Italy's Political Deadlock Ends With Swearing-In of New Government

Sergio Mattarella

Mattarella

President Sergio Mattarella was due to swear in Prime Minister Giuseppe Conte, a little-known law professor, and a cabinet that includes the two coalition party heads, the League's Mateo Salvini and Luigi Di Maio of the 5-Star Movement.

Italy's prime minister-designate Giuseppe Conte last night announced his ministerial line-up after being handed a mandate for a second time to form a new populist government.

The coalition deal turns the page on months of political turmoil following an inconclusive election in March which had raised jitters among Italy's European partners.

Milan's stock market rose after a last-minute deal on Thursday averted the threat of an early election that could have turned into a referendum on whether Italy should ditch the euro.

Mr Conte has so far left policy specifics to the drivers of his improbable rise, his two deputies: Mr Salvini of the League and 5-Star leader Luigi Di Maio.

Paolo Savona, the eurosceptic economist who the populist coalition originally wanted for economy minister but rejected by Mattarella, is still part of the cabinet as European Affairs minister.

During the first attempt to put together a populist government, Salvini and Di Maio's decision to tap an unknown lawyer to be the next premier raised eyebrows in Italy.

Their ambitious economic proposals - which include a universal basic income for Italy's poorest, rolling back pension reform and a two tier flat tax - have anxious Brussels and financial markets given the country's sizeable debt. "That means more work, less corruption", he said.

Spain's new Prime Minister and Socialist party (PSOE) leader Pedro Sanchez poses for photographers in the chamber after a motion of no confidence vote at parliament in Madrid, Spain, June 1, 2018. Upon being named to the post, he said he would be "a lawyer for the [Italian] people", and said his team would work "to improve the quality of the lives of all Italians". The appointment also riled populists whose attempts to form a government were quashed by Mattarella over their designation of a euroskeptic economy minister.

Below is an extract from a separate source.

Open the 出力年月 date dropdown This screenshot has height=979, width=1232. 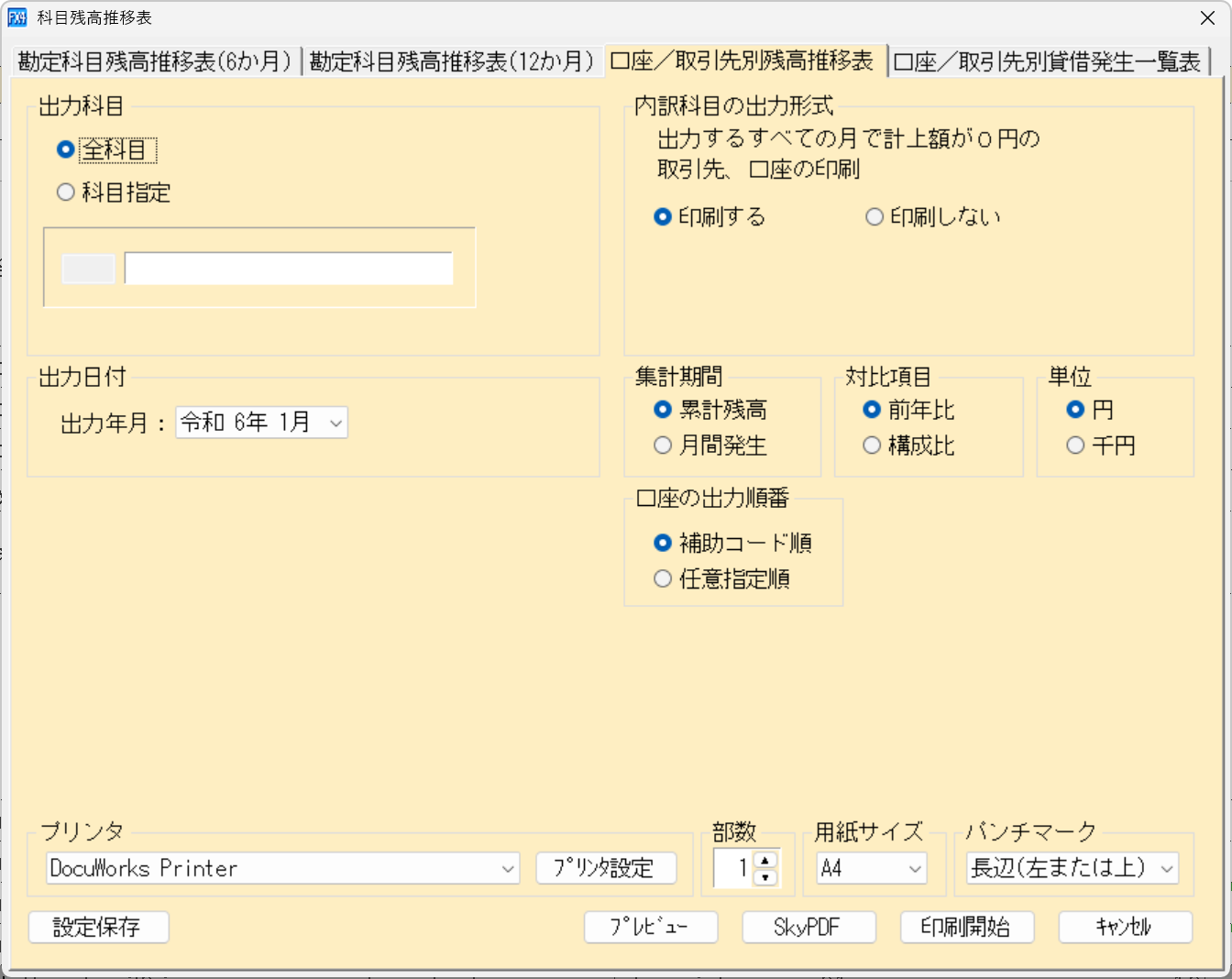[336, 423]
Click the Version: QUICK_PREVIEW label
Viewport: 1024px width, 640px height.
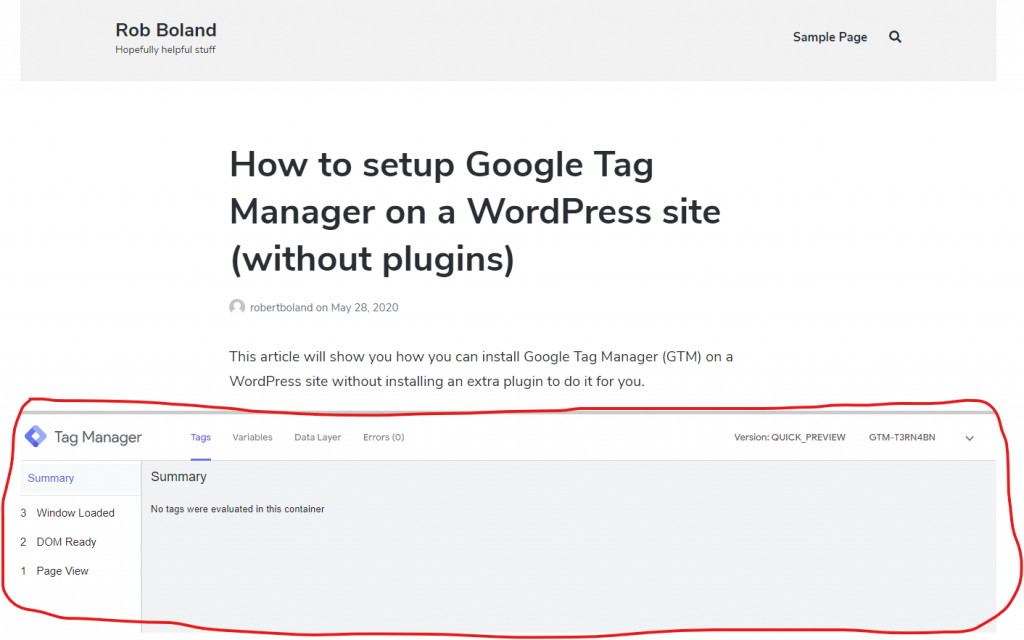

"Employers and employees in Italy must not be enemies", he said, promising "I will not disappoint you".

The crucial Economy and Finance Ministry will be given to Giovanni Tria, professor of Political Economy at the University of Rome Tor Vergata, and president of Italy's National School of Public Administration.

Conte initially dropped his bid to secure cabinet after President Mattarella's blocked Conte's initial choice for economy minister, which cast doubt on the ability of the coalition to form a government.

The country had been without a government since it went to the polls in March, the longest such period in the country's postwar history.

But the Five Star Movement and the Lega Nord refused to abandon Mr Savona, failing to offer up a viable alternative for the role of finance chief.

But Cottarelli received no support from any of the major parties. While the head of state stalls, premier-designate Carlo Cottarelli, 63, a former International Monetary Fund executive, is being forced to wait.

However the new government will have to square its reforms with its debt pile which represents 132 percent of its gross domestic product, more than double the EU's 60-percent ceiling.